● Work instruction
In the listing that follows, retype every line from the first through the one containing "The image size is (1024, 882).". Pictures are to be left out.

● Input for this task
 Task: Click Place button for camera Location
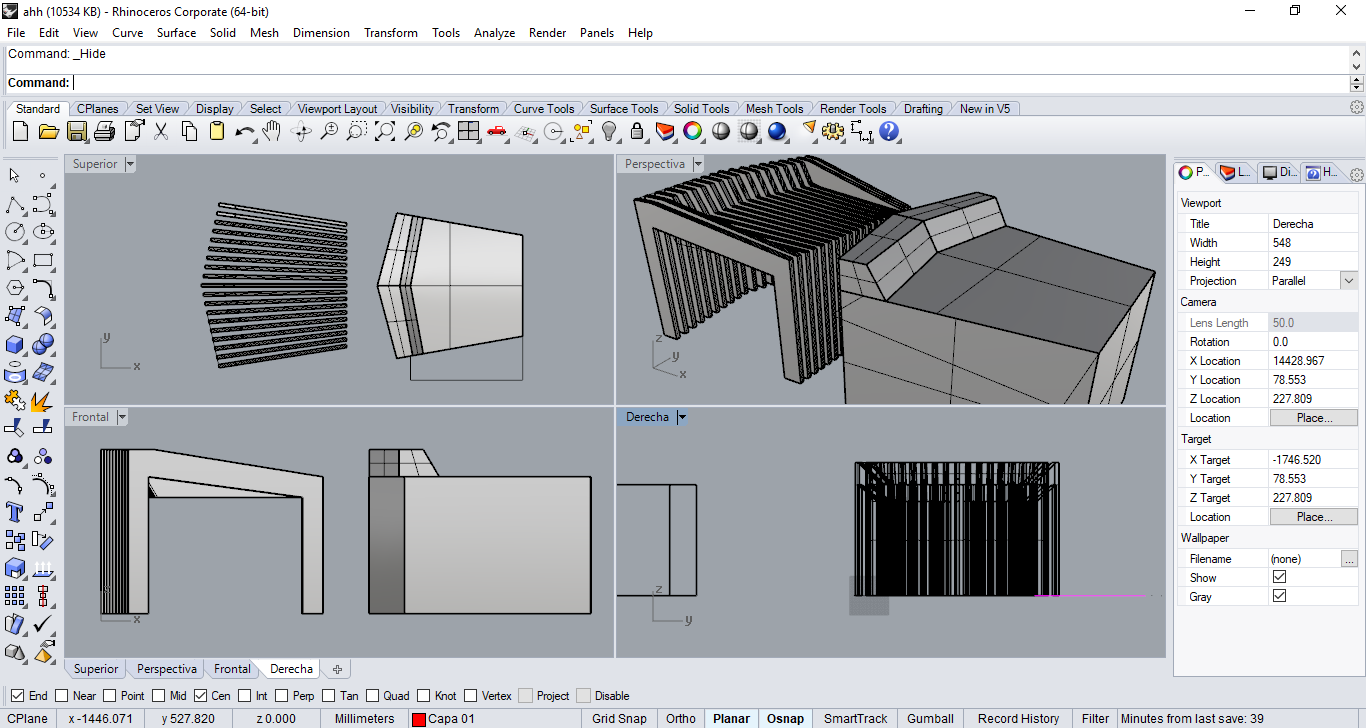coord(1313,418)
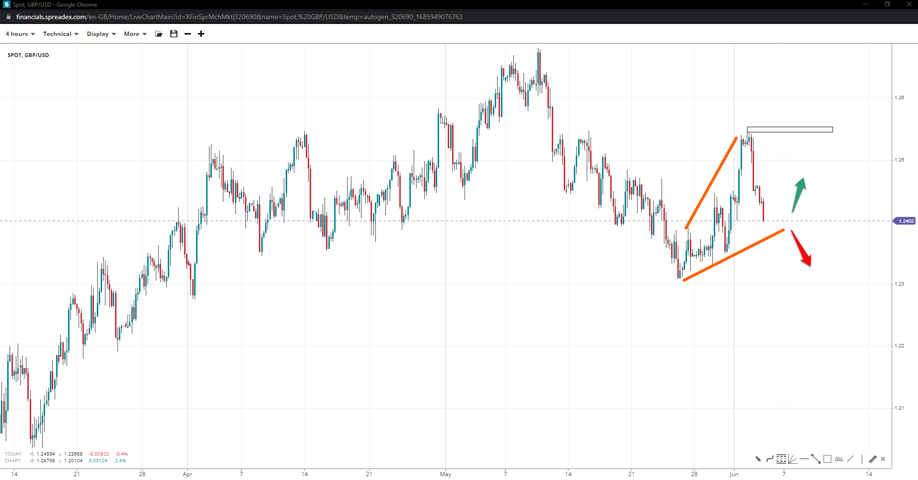Activate the pencil edit drawings tool
The image size is (918, 480).
(x=873, y=459)
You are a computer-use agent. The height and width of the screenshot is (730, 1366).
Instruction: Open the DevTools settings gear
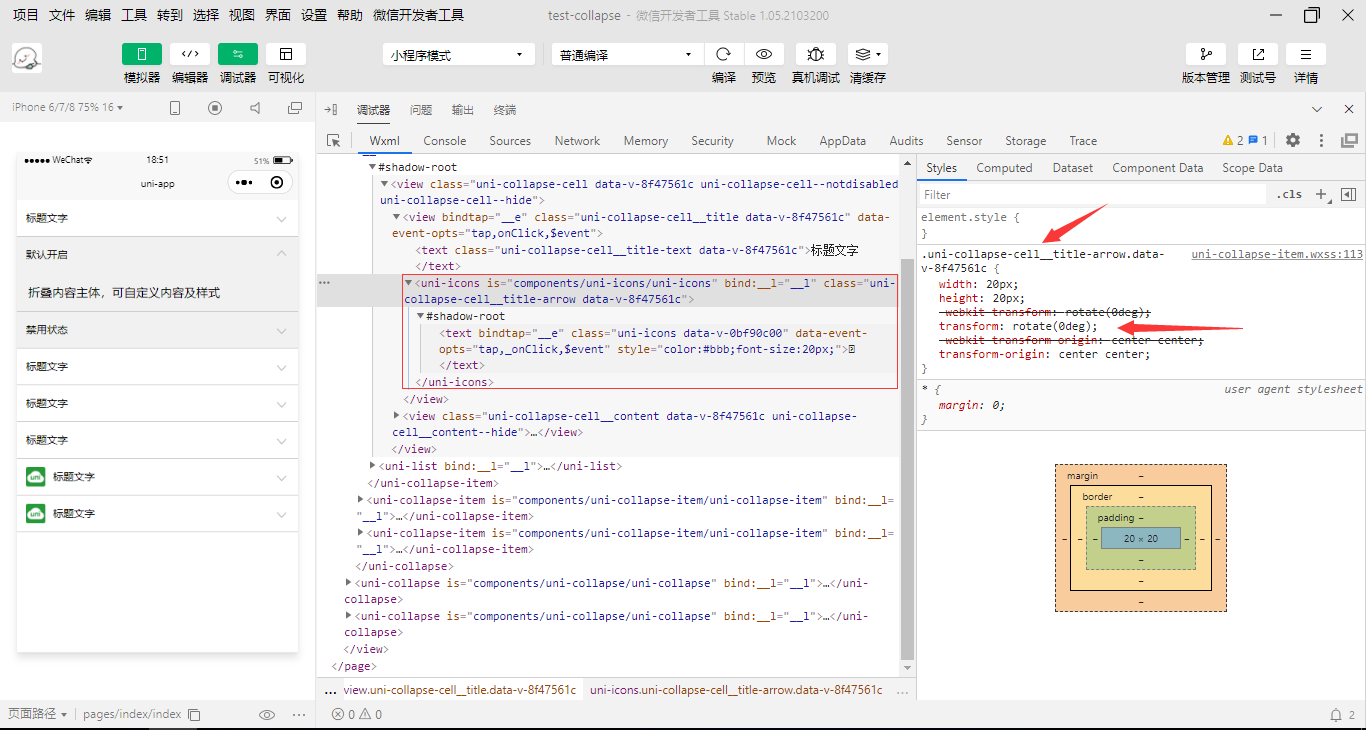[x=1292, y=141]
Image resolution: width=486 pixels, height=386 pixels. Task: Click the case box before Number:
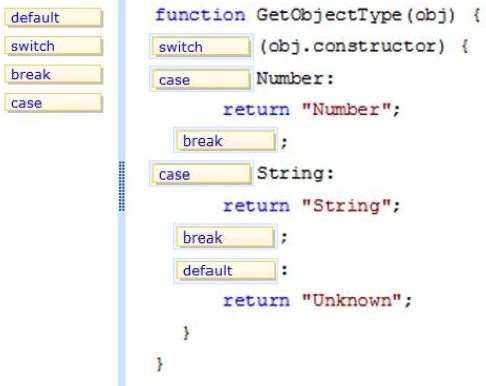coord(201,80)
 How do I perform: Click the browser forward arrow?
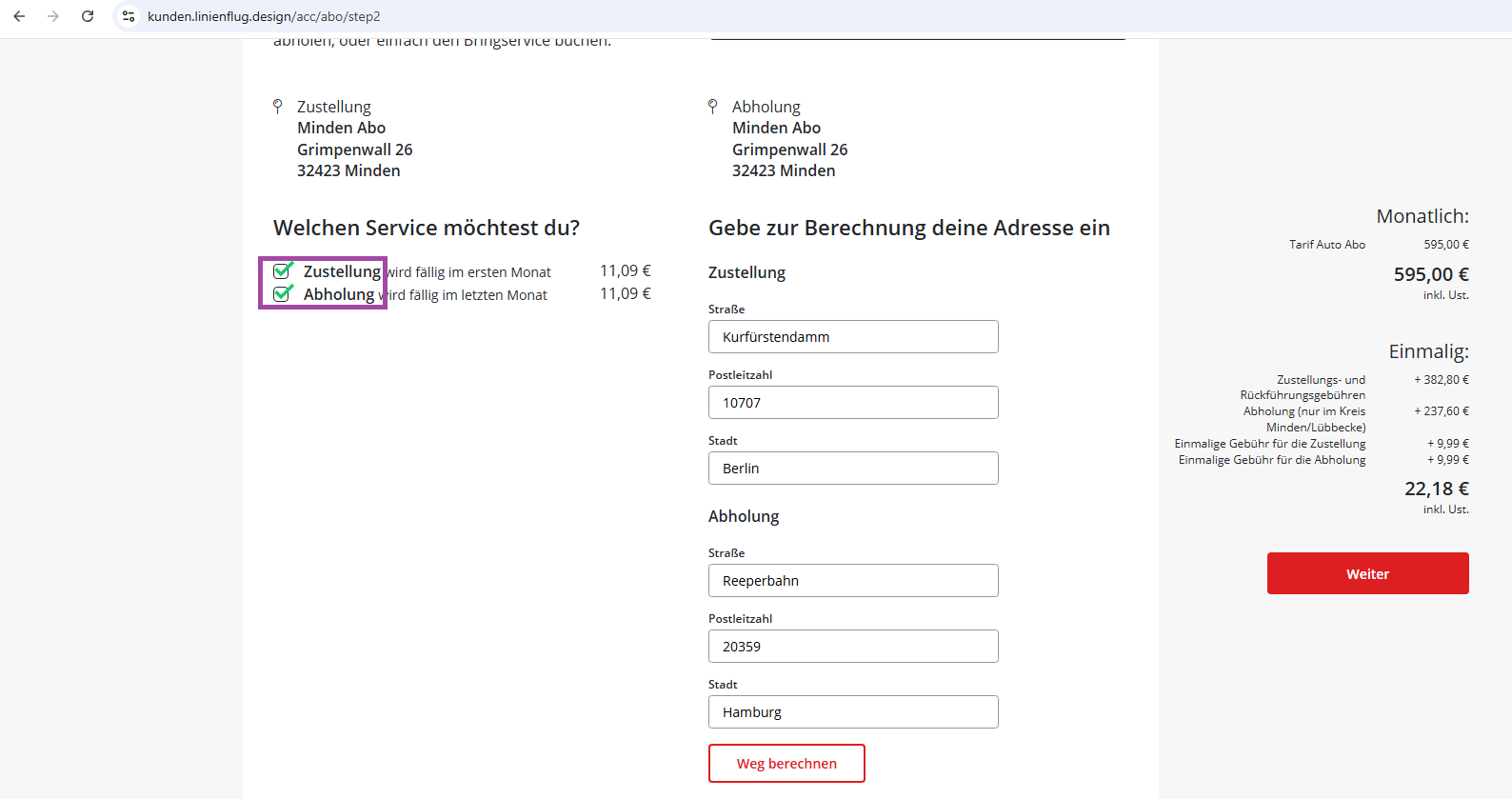pyautogui.click(x=53, y=16)
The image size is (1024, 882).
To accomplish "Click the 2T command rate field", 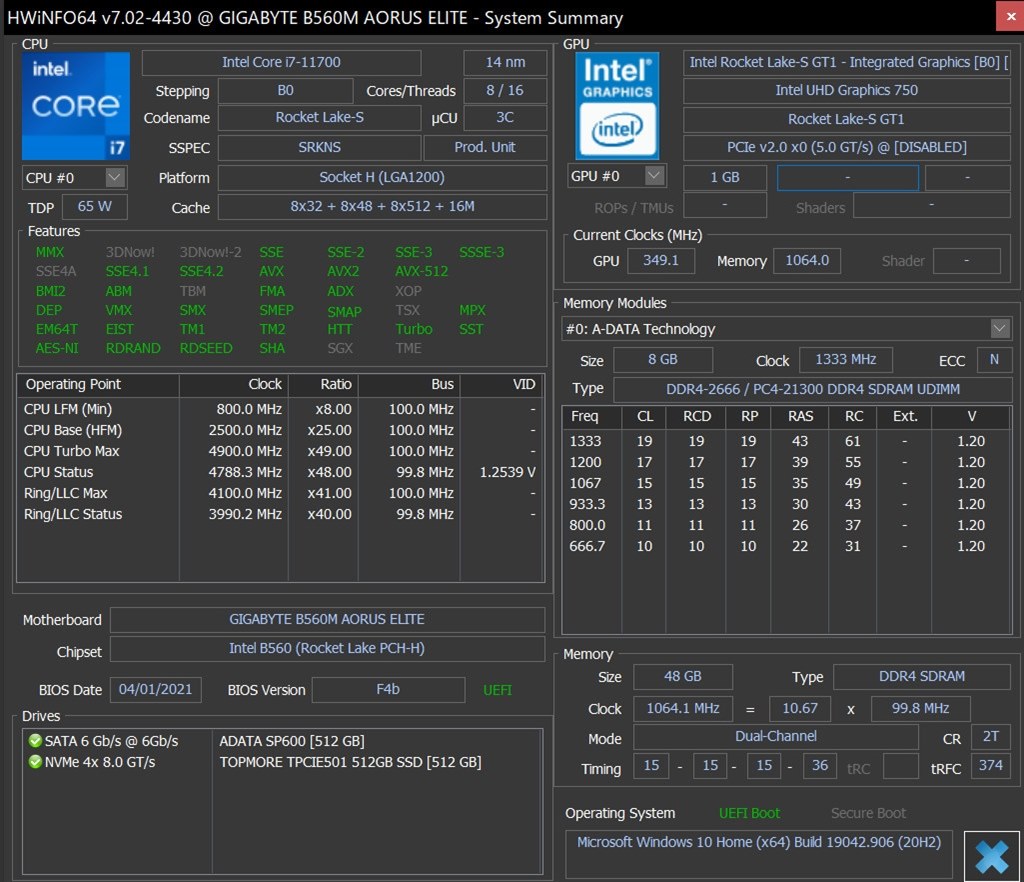I will [x=990, y=737].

● Result of the exercise
 Task: Click Place button for camera Location
coord(1313,418)
Activate the pencil edit drawings tool
The image size is (918, 480).
(x=873, y=459)
You are a computer-use agent. The height and width of the screenshot is (730, 1366).
Instruction: Open the DevTools settings gear
[x=1292, y=141]
Image resolution: width=486 pixels, height=386 pixels. Task: Click the case box before Number:
coord(201,80)
 How do I perform: Click the browser forward arrow?
pyautogui.click(x=53, y=16)
The image size is (1024, 882).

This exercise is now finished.